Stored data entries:
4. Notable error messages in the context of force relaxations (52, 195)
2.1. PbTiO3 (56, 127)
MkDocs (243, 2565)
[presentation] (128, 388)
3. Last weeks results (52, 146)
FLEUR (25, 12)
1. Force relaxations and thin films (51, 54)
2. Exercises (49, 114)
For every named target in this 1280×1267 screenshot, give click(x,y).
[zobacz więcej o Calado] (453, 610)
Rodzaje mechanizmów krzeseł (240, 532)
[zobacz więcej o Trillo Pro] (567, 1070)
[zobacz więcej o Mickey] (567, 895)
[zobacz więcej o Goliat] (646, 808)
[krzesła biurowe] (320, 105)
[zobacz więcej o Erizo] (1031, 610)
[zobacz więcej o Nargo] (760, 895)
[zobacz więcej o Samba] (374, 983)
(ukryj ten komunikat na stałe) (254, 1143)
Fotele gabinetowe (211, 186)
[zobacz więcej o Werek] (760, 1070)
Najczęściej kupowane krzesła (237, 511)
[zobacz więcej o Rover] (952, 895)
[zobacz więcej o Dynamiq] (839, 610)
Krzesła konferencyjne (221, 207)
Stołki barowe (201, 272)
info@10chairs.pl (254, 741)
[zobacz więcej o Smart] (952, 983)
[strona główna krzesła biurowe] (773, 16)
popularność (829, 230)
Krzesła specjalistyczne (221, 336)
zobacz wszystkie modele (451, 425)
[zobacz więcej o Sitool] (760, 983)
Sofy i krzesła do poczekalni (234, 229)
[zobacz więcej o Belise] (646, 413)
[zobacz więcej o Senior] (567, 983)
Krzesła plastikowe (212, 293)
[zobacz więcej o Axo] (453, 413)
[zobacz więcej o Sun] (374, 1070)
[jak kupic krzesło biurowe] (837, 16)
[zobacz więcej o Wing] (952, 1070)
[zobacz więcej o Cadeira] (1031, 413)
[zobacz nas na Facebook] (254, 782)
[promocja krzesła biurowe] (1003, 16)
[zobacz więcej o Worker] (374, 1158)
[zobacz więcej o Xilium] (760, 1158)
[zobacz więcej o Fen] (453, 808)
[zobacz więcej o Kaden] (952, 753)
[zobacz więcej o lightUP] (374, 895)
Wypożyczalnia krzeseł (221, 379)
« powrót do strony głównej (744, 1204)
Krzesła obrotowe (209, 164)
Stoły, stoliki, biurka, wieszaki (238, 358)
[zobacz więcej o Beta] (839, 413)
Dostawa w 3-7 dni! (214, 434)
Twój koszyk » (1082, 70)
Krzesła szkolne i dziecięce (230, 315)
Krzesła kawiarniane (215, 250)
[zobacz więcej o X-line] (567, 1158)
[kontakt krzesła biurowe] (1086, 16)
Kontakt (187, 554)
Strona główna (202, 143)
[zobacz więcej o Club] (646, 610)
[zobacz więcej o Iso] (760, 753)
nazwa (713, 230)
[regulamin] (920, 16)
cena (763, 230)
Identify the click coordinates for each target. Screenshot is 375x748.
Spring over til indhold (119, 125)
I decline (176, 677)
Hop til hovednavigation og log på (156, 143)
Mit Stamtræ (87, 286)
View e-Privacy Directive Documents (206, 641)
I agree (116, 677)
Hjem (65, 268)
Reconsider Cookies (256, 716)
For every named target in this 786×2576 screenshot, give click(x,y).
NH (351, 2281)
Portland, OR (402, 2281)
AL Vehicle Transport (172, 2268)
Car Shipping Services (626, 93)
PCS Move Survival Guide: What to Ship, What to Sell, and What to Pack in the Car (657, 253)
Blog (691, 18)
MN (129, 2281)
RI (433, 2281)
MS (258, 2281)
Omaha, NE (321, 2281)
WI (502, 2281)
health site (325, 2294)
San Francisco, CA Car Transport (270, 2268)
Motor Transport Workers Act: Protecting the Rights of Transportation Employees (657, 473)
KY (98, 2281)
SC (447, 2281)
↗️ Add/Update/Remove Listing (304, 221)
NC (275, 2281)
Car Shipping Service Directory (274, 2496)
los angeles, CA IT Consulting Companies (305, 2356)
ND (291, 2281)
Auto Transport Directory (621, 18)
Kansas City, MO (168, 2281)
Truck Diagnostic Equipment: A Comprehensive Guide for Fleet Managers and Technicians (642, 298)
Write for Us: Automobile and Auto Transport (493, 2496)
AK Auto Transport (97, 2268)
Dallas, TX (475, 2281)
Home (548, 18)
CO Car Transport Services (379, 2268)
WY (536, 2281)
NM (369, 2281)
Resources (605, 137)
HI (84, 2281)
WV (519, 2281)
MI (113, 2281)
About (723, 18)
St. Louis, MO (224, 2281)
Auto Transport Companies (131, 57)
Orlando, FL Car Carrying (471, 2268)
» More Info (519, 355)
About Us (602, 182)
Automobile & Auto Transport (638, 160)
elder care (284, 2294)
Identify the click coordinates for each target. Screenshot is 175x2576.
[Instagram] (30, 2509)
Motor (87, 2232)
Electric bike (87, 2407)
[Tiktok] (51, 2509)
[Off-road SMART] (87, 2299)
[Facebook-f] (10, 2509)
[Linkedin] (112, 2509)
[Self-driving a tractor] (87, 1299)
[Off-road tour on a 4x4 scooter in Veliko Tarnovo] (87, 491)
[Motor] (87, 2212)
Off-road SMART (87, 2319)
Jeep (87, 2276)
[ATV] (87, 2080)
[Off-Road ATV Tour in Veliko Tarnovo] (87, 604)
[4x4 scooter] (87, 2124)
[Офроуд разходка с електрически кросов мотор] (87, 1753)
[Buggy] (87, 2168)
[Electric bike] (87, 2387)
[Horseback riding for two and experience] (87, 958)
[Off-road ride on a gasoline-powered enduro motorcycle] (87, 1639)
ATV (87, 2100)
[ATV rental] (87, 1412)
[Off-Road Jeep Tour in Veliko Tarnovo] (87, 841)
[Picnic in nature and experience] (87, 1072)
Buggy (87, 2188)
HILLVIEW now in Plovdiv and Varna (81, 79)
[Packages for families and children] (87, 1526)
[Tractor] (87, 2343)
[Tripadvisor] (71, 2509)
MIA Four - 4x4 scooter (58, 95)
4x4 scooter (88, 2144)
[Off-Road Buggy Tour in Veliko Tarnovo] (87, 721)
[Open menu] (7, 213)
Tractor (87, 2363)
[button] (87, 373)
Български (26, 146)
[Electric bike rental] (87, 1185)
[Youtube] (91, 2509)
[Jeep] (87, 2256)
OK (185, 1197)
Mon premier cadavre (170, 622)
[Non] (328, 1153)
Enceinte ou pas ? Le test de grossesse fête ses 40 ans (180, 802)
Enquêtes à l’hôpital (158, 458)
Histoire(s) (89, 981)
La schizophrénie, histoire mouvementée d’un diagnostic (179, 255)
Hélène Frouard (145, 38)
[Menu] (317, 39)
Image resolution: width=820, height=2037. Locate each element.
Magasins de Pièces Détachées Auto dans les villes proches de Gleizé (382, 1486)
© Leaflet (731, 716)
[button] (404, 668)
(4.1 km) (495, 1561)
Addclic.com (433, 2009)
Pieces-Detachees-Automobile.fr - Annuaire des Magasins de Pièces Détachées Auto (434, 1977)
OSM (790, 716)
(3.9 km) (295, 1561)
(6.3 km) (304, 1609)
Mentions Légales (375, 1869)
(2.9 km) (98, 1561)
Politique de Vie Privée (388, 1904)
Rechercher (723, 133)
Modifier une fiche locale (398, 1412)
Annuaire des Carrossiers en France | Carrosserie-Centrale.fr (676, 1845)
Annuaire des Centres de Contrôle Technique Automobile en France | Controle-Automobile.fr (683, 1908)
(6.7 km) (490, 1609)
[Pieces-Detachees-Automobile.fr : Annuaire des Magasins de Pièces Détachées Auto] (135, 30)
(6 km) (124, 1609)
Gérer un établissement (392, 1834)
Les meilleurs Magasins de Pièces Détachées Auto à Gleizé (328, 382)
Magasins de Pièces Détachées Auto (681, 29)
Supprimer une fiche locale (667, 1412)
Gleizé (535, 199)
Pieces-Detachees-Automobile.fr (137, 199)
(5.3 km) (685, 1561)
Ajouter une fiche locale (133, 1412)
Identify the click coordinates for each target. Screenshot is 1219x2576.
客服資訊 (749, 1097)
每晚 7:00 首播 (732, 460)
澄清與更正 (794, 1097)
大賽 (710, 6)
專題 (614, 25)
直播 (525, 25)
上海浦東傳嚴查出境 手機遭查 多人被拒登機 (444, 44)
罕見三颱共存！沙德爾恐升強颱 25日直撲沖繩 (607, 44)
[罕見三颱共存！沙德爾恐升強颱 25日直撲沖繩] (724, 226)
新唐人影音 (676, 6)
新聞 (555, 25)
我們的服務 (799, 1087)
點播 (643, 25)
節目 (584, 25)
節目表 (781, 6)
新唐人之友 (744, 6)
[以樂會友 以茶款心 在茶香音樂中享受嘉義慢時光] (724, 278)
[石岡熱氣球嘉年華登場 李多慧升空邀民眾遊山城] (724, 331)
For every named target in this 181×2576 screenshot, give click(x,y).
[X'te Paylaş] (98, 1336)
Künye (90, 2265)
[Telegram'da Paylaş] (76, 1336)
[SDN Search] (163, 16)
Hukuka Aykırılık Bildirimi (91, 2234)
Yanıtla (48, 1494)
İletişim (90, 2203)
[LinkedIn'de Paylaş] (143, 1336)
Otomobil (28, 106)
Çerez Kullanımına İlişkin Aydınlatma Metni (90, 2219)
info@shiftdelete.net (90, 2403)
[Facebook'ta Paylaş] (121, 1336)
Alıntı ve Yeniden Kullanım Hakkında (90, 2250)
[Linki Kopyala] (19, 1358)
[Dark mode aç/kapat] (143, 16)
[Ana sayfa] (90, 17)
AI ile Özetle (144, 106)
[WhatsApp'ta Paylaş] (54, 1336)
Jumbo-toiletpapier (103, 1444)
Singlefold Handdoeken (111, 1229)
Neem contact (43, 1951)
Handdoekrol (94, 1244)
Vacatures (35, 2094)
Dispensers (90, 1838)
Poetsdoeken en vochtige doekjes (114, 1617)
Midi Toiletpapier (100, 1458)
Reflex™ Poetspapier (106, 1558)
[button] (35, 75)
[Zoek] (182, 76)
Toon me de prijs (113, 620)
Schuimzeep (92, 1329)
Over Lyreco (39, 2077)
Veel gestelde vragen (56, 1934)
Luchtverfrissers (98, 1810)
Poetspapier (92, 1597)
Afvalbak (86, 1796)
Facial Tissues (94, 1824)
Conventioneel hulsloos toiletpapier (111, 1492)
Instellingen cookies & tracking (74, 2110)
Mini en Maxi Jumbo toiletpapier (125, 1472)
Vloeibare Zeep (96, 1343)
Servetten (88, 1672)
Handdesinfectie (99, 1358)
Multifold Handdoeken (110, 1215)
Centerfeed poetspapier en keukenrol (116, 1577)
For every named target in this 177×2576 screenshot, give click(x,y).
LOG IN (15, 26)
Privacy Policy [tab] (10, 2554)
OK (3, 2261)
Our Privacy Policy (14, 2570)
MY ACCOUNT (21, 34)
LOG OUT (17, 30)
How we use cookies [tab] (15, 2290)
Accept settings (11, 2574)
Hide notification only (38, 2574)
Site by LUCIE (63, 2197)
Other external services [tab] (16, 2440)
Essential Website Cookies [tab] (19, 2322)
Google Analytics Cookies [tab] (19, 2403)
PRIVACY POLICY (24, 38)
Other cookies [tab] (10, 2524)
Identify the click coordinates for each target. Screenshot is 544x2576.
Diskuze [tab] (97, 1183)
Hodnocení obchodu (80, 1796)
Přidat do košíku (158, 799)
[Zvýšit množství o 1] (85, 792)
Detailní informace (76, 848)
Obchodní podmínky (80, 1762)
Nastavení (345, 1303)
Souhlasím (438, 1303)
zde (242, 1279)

> **Exercise details**
What you return must be the lines above that run from the line with "Krzesła specjalistyczne (221, 336)" to the line with "[zobacz więcej o Xilium] (760, 1158)", inclusive, each copied exactly.

> **Written solution**
Krzesła specjalistyczne (221, 336)
zobacz wszystkie modele (451, 425)
[zobacz więcej o Sitool] (760, 983)
Sofy i krzesła do poczekalni (234, 229)
[zobacz więcej o Belise] (646, 413)
[zobacz więcej o Senior] (567, 983)
Krzesła plastikowe (212, 293)
[zobacz więcej o Axo] (453, 413)
[zobacz więcej o Sun] (374, 1070)
[jak kupic krzesło biurowe] (837, 16)
[zobacz więcej o Wing] (952, 1070)
[zobacz więcej o Cadeira] (1031, 413)
[zobacz nas na Facebook] (254, 782)
[promocja krzesła biurowe] (1003, 16)
[zobacz więcej o Worker] (374, 1158)
[zobacz więcej o Xilium] (760, 1158)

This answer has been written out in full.